Zespół spędzi najbliższy miesiąc na graniu niemal całkowicie wyprzedanych już koncertów w Europie. W drugiej połowie marca Gary Lightbody, Nathan Connolly i Johnny McDaid przeniosą się do Ameryki Północnej, by tam kontynuować koncertową promocję „The Forest Is The Path”.
„But I’ll Keep Trying” to poruszający utwór, który pokazuje, że zespół po trzech dekadach kariery jest u szczytu swoich artystycznych możliwości. Rozbudowany i pełen przejmujących melodii singiel podsumowuje wszystko, co sprawiło, że Snow Patrol stali się jednym z najpopularniejszych i jednocześnie najwytrwalszych brytyjskich zespołów.
Album i... książka!
Dzień przed wydaniem edycji deluxe „The Forest Is The Path” na rynku pojawi się identycznie zatytułowana książka Gary’ego Lightbody’ego. Wśród eksplorowanych w niej tematów nie brakuje wątków nie zabraknie tematów poruszanych także na płycie – czasu, domu, miłości, śmierci czy życia. Artysta opowiada historię swojego ojca Jacka, który zmarł w 2019 r., a następnie porusza temat podróży, jaką Gary odbył po jego śmierci, starając się odblokować tę część siebie, która pozostawała uśpiona, dopóki nie zaczął ponownie pisać piosenek. Książka jest dowodem na uzdrawiającą moc muzyki, jednocześnie pełnym surowego i szczerego pisania dziełem, dającym wgląd w emocje, które towarzyszyły grupie podczas prac nad ostatnim albumem.
Za każdym razem, gdy kończymy nagrywać album, czuję, że nie zostały mi już prawie żadne słowa. Ten stan utrzymuje się, dopóki nie zabierzemy się do prac nad kolejną płytą. Ale gdy w lutym 2024 r. zamykaliśmy „The Forest Is The Path”, zdałem sobie sprawę, że jest znacznie więcej rzeczy, o których chciałbym powiedzieć. Zacząłem pisać, choć wówczas nie wiedziałem jeszcze, że będzie z tego książka. Finalnie ona jest w pewnym sensie historią powstawania albumów, ale także zagłębieniem się w tematy poruszane na płycie – Gary Lightbody.
Największa część „The Forest Is the Path” dotyczy jednak tego okres w moim życiu, zanim zaczęliśmy nagrywać album.
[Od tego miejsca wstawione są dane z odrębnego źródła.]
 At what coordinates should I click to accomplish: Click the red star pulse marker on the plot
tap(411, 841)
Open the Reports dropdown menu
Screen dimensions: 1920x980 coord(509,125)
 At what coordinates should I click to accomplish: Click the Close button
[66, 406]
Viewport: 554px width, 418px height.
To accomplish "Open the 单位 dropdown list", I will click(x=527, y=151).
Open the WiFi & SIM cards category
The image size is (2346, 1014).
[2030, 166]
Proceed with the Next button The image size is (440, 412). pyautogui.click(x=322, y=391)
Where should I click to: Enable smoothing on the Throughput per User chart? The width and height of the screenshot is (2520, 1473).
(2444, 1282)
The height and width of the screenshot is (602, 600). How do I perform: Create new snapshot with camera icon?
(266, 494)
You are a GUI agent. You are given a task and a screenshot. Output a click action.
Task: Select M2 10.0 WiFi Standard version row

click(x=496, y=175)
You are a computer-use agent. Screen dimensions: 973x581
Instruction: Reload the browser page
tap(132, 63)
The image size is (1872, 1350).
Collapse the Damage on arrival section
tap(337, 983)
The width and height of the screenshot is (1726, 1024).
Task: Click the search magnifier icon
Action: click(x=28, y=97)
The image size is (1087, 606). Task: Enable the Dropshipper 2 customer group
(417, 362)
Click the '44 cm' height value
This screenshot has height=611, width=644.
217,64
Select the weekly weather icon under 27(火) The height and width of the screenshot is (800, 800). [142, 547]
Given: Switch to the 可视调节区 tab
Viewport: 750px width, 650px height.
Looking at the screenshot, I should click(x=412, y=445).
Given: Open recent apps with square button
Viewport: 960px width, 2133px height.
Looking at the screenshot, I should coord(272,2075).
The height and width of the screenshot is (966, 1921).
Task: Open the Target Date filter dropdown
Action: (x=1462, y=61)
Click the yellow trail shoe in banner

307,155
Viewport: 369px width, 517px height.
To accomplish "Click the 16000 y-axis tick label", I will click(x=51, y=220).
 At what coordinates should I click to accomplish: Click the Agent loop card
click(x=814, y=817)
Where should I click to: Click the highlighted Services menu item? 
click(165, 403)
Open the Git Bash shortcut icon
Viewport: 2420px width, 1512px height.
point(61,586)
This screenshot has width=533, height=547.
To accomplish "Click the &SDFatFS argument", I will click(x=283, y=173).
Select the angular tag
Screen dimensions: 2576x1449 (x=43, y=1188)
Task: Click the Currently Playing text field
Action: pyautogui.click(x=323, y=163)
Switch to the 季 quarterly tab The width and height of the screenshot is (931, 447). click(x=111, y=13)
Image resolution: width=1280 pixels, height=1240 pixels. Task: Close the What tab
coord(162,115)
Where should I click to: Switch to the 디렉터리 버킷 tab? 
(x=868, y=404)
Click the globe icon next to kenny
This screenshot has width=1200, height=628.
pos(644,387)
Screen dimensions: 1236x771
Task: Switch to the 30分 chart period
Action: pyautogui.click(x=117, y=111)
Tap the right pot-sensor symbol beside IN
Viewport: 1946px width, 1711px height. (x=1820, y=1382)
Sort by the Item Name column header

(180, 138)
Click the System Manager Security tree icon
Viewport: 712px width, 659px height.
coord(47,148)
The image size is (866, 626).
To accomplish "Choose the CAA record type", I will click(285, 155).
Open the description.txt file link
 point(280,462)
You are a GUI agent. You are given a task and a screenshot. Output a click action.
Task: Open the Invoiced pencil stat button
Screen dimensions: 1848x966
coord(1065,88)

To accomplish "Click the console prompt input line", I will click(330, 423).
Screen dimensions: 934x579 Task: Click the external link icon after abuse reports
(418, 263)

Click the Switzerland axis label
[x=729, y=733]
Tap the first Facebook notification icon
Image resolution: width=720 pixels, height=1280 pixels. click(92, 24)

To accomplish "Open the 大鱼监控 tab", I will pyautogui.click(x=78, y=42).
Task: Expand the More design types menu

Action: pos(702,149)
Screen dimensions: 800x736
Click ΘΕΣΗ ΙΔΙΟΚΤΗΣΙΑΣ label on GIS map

Skupia się na czterech dniach po śmierci mojego ojca – na dniu, w którym zmarł, dniu po, dniu pogrzebu oraz rocznicy jego odejścia. To właśnie rok później stwierdziłem, że jestem w stanie ponownie tworzyć. Tak naprawdę to właśnie tego dnia na dobre rozpoczęła się historia tego albumu. Mam nadzieję, że ludzie odnajdą w tej książce ten sam komfort i ulgę, które ja czułem, pisząc ją – dodaje artysta.